Key Generation and Support

The MCP Cryptographic Services Manager of Security Center enables the security administrator to generate and manage keys, certificates, and certificate stores. The administrator, with appropriate privileges, can configure keys and certificates and inquire on keys and certificates.

Public key infrastructure (PKI) functions provided by the MCP Cryptographic Services Manager are the following:

  • Backup and restore keys used for Enterprise Database Server encryption.

  • Create a public and private RSA or ECC key pair and a key container.

  • Create or import a symmetric key (for use with IPsec).

  • Create a certificate request by using the RSA or ECC public/private key pair.

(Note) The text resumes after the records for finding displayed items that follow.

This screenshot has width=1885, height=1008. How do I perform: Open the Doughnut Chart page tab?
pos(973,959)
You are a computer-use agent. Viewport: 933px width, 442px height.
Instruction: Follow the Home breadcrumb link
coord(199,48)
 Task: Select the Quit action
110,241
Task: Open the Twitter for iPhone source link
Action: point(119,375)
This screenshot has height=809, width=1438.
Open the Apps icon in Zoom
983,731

  • Import and export keys for disk encryption.

  • Import and export of SSH keys through PEM and OpenSSH SSH2 PEM standards.

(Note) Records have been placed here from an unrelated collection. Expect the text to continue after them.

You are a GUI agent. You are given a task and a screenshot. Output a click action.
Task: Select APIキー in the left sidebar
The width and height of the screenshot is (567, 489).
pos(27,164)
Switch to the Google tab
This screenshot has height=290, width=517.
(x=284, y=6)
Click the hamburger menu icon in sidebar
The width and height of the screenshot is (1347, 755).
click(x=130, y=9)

  • Import of remote SSH host keys (SSH keyscan).

  • Install a certificate created by a certificate authority and signed by SHA-1 (although deprecated), SHA-256, SHA-384, or SHA-512.

  • Install a trusted root certificate.

  • Install a key and certificate through PKCS12.

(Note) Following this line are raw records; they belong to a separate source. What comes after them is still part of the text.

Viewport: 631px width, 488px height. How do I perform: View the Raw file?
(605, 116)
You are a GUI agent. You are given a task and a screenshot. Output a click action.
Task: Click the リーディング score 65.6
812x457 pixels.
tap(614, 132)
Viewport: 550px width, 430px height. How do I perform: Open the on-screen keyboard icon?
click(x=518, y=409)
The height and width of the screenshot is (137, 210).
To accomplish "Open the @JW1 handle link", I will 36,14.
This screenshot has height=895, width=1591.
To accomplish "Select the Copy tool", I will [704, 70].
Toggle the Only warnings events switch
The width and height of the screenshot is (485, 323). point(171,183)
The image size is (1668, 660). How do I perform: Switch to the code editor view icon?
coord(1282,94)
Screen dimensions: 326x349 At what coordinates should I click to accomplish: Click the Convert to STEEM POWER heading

  • Manage public keys for server and client authentication with the SSH/SFTP protocols.

  • Remote testing of SSL/TLS connection trust (SSL/TLS Connection Wizard).

MCP Cryptographic Services Manager supports generation of asymmetric and symmetric keys. It includes two symmetric key algorithms (AES128 and TDES for IPsec), one hash algorithm (SHA-1 for IPsec), and two asymmetric key algorithms (RSA for SSL/TLS/SSH or ECC for SSL/TLS). On some systems, another symmetric key algorithm (AES256 for IPsec) and two additional hash algorithms (SHA-256 and SHA-512) are available for IPsec. MCP Cryptographic Services Manager supports the PKCS7, PKCS10, and BER/DER base-64 encoding of X.509 certificates, and import of keys and certificates through PKCS12.

Keys that control tape encryption are maintained in keysets, which are managed through the MCP Cryptographic Services Manager. Keysets can be securely transported between systems (so that the media can be decrypted on other systems) and can be aged or marked as compromised (for example, if they have reached the end of policy as set in the local security policy, or if the security administrator wants to create a new keyset for use). Keysets can always be used to decrypt tapes, but only one set may be marked active to create encrypted media.